> [Given passage]
---
President Martha E. Pollack and Dr. Jean William Pape, M.D. ’75, the Howard and Carol Holtzmann Professor in Clinical Medicine at Weill Cornell Medicine, have been elected to the American Academy of Arts and Sciences, the academy announced April 28.
Pollack and Pape are among 261 new members of the American Academy, continuing a tradition of recognizing accomplishments and leadership in academia, the arts, industry, public policy and research.
“We are celebrating a depth of achievements in a breadth of areas,” said David Oxtoby, president of the American Academy. “These individuals excel in ways that excite us and inspire us at a time when recognizing excellence, commending expertise and working toward the common good is absolutely essential to realizing a better future.”
Pollack’s research focuses on natural-language processing, automated planning and the design of assistive technology for people with cognitive impairment.
“Leading Cornell is a true privilege and I am extremely honored by the American Academy recognition of my contribution,” Pollack said. “I am also humbled to receive this honor at the same time as Dr. Pape, who has done so much for the people in Haiti.”
Pollack earned a bachelor’s degree in linguistics from Dartmouth College in 1979, and her master’s (1984) and Ph.D. (1986) in computer and information science from the University of Pennsylvania, writing her doctoral dissertation on natural-language processing by computers.
After receiving her Ph.D., Pollack conducted research and published widely on automated planning, temporal reasoning and constraint satisfaction. A particular focus of her work has been the design of intelligent technology to assist people with cognitive impairment, a topic on which she testified before the U.S. Senate Subcommittee on Aging in 2004.
Before arriving at Cornell in 2017, she was provost and executive vice president for academic affairs at the University of Michigan, where she was also professor of computer science and information.
The recipient of numerous awards and honors for her scholarship and leadership, Pollack has also served as editor-in-chief of the Journal of Artificial Intelligence Research; as president of the Association for the Advancement of Artificial Intelligence; as a member of the Advisory Committee for the National Science Foundation’s Computer and Information Science and Engineering Division; and as a member of the board of directors of the Computing Research Association.
Pollack is a fellow of the American Association for the Advancement of Science; the Association for Computing Machinery; and the Association for the Advancement of Artificial Intelligence.
---
> [List of tasks]
**1.** Translate this sentence from the article on the American Academy election into Spanish: "Pollack's research focuses on natural-language processing, automated planning and the design of assistive technology for people with cognitive impairment."
**2.** Carry on the article on the American Academy election, picking up right after its final sentence.

Entries taken from a collection
---
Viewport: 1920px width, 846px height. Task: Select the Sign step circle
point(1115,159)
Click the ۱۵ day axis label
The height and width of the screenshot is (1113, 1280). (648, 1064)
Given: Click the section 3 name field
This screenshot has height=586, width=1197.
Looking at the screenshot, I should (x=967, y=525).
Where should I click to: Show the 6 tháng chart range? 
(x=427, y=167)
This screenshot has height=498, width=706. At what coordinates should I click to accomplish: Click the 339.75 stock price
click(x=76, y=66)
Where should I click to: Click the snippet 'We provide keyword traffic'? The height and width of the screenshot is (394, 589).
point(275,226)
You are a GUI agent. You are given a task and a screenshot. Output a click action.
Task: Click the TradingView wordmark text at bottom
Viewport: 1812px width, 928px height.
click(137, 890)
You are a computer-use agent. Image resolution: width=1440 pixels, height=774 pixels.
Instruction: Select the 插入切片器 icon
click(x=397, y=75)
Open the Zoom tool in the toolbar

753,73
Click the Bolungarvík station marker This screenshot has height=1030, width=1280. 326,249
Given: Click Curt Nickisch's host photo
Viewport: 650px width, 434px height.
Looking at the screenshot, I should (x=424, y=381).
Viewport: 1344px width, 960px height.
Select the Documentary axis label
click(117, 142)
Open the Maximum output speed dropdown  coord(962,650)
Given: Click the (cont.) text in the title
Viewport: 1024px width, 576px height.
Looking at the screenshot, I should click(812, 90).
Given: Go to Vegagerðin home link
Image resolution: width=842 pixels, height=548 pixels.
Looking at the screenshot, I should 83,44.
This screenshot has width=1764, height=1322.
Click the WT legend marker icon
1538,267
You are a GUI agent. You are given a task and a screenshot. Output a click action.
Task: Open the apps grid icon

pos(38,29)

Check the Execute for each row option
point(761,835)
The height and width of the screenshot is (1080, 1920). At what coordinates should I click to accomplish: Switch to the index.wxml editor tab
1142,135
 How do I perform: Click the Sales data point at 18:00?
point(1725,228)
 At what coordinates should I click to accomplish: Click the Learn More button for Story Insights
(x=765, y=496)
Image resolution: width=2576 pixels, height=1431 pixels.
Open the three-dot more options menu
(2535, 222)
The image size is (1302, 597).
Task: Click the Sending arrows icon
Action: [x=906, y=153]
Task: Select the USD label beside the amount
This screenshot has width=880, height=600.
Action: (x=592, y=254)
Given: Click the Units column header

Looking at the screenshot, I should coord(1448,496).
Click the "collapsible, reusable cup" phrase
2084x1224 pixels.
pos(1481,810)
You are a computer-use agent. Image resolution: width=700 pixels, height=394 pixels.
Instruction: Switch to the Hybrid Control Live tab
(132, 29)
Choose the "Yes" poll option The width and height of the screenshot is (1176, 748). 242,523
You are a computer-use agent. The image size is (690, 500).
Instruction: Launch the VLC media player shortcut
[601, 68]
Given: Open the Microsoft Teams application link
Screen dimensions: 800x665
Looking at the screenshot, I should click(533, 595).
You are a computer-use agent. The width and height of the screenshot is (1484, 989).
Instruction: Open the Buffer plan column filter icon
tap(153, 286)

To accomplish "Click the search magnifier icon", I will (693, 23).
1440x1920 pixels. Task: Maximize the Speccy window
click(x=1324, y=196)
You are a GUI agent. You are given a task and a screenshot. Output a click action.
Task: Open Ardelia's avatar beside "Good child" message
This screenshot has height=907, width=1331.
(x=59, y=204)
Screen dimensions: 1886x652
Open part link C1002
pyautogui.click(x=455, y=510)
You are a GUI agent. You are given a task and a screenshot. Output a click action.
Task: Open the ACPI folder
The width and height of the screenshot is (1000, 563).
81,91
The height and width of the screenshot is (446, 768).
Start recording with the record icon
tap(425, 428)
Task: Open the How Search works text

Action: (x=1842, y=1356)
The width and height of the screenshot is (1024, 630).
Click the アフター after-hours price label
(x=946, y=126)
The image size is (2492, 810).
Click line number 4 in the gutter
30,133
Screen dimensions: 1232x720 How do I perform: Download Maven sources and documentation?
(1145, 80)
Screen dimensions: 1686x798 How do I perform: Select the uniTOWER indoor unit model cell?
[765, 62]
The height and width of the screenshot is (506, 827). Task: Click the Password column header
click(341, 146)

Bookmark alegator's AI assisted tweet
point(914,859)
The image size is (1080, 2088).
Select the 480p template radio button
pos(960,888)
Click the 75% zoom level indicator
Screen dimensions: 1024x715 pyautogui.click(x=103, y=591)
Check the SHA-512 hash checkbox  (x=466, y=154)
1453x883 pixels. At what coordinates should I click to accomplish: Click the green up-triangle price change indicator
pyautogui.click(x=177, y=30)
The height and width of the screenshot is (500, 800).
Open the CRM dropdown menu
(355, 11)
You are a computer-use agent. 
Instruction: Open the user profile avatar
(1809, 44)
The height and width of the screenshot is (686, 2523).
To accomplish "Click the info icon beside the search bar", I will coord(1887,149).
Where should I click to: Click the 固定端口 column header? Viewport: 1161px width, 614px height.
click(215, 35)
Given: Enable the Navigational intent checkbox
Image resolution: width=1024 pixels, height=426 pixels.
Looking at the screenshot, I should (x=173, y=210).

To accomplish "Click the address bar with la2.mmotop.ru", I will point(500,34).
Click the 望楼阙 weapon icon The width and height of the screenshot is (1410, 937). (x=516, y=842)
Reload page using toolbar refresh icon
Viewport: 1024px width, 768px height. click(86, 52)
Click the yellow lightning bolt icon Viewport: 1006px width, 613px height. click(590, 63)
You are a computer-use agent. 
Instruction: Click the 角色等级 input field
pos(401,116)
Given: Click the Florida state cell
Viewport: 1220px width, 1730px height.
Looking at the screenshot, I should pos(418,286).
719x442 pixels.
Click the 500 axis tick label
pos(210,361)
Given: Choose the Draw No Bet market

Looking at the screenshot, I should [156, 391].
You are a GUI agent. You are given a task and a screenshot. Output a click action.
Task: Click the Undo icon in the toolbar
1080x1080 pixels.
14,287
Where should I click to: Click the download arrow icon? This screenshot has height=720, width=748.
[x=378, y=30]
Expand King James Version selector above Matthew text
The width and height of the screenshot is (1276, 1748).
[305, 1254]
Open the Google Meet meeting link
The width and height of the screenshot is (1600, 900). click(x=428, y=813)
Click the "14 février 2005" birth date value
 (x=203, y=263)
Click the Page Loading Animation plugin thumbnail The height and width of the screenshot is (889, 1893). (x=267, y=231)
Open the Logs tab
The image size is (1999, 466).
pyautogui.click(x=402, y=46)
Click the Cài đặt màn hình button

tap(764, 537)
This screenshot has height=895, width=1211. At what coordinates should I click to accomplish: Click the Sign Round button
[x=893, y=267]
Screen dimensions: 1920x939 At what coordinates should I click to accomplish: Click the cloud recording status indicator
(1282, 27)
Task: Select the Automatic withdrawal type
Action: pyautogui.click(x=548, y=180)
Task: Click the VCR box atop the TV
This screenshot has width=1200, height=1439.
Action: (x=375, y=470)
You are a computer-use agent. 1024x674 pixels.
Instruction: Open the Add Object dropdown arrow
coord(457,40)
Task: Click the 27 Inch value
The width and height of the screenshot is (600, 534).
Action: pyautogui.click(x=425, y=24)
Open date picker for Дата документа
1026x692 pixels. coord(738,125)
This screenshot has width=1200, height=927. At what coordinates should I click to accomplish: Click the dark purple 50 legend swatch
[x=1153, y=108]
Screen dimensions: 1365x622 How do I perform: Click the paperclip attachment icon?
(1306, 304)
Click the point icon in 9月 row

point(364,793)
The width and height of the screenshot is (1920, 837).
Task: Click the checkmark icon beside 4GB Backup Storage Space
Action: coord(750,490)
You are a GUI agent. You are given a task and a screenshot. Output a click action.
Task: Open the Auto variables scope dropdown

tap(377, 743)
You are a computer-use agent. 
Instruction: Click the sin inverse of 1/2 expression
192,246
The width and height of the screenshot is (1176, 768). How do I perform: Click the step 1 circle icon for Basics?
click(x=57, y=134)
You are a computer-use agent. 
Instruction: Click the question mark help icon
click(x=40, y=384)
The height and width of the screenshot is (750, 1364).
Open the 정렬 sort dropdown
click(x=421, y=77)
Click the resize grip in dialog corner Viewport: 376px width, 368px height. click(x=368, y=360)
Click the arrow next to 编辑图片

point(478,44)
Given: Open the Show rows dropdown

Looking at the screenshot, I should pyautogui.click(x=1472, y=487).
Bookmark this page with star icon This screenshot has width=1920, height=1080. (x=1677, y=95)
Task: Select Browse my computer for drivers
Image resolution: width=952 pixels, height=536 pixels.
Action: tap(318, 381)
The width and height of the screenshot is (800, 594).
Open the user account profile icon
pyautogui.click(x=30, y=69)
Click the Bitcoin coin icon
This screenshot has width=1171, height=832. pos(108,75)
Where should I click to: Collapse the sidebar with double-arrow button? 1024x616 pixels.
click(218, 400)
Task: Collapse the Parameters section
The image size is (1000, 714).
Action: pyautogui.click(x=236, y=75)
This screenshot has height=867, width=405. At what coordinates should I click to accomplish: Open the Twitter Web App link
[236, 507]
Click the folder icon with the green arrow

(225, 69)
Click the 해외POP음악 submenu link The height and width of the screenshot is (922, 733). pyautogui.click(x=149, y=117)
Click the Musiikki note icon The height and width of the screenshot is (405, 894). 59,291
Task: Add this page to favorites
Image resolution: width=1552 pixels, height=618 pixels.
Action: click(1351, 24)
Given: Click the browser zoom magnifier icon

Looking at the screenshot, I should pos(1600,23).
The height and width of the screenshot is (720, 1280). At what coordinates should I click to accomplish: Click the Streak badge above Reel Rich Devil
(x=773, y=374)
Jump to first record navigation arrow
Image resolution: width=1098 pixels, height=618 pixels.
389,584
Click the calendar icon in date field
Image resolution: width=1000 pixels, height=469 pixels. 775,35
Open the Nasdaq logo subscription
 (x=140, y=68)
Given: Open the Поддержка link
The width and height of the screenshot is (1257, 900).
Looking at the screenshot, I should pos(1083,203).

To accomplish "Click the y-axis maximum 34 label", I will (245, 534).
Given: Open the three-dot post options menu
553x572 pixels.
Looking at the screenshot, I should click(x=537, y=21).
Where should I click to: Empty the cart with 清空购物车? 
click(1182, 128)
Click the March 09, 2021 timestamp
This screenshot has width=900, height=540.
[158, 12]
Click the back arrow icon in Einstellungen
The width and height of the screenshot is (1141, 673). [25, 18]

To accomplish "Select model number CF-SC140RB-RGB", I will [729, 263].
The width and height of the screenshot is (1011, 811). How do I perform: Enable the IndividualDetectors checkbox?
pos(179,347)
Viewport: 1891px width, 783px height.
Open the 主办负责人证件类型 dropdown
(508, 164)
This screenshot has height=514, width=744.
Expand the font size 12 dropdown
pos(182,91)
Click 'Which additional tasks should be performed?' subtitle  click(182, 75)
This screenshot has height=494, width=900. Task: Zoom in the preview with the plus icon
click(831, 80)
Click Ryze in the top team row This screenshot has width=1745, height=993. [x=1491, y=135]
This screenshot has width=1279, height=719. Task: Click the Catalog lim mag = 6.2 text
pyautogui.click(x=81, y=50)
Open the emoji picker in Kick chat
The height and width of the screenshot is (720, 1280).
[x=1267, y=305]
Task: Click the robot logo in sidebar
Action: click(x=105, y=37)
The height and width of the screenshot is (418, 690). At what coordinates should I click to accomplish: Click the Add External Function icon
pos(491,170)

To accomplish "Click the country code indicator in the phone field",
---
> [Exercise answers]
**1.** La investigación de Pollack se centra en el procesamiento del lenguaje natural, la planificación automatizada y el diseño de tecnología de asistencia para personas con deterioro cognitivo.

**2.**
Pape is director of GHESKIO (the Haitian Study Group on Opportunistic Infection and Kaposi’s Sarcoma), an institution dedicated to the fight against HIV/AIDS. Founded in 1982 in Port-au-Prince, GHESKIO works with the Haitian government to provide health care and humanitarian support to Haiti’s most vulnerable populations.
In addition to serving as director, Pape is principal investigator of GHESKIO’s clinical trials unit. Under Pape’s leadership, GHESKIO has helped reduce the virus’s prevalence in Haiti from 6% to 2% of the population since the clinic’s founding.
In 2002, Pape received the Legion of Honor from France’s president, Jacques Chirac, for his “contributions to the Haitian people and that of the people of the world.” Other honors include election to the U.S. Institute of Medicine of the National Academy of Medicine (2004); and the Clinton Global Citizen Award (2010), for his visionary leadership in helping Haitians develop their public health system.
In 2018, Pape was the inaugural recipient of the Joan and Sanford I. Weill Exemplary Achievement Award from Weill Cornell Medicine. The award celebrates physicians and scientists whose work enhances health and health care worldwide.
Pollack and Pape’s election brings to 167 the number of Cornell-affiliated members, including physicist and Nobel Prize winner Hans Bethe (1962); chemist and Nobel Prize winner Roald Hoffman (1971); astronomer Carl Sagan (1978); former presidents Frank H.T. Rhodes (1989) and Hunter R. Rawlings III (1995); astronomer Steve Squyres (2005); computer scientist Deborah Estrin (2007); and biologist Maureen Hanson (2021).
Founded in 1780, the American Academy of Arts and Sciences is an honorary society that recognizes and celebrates the excellence of its members, and an independent research center convening leaders from across disciplines, professions and perspectives to address significant challenges. The more than 14,000 academy members include Benjamin Franklin, Charles Darwin, Albert Einstein, Margaret Mead, Martin Luther King Jr. and Joan Baez.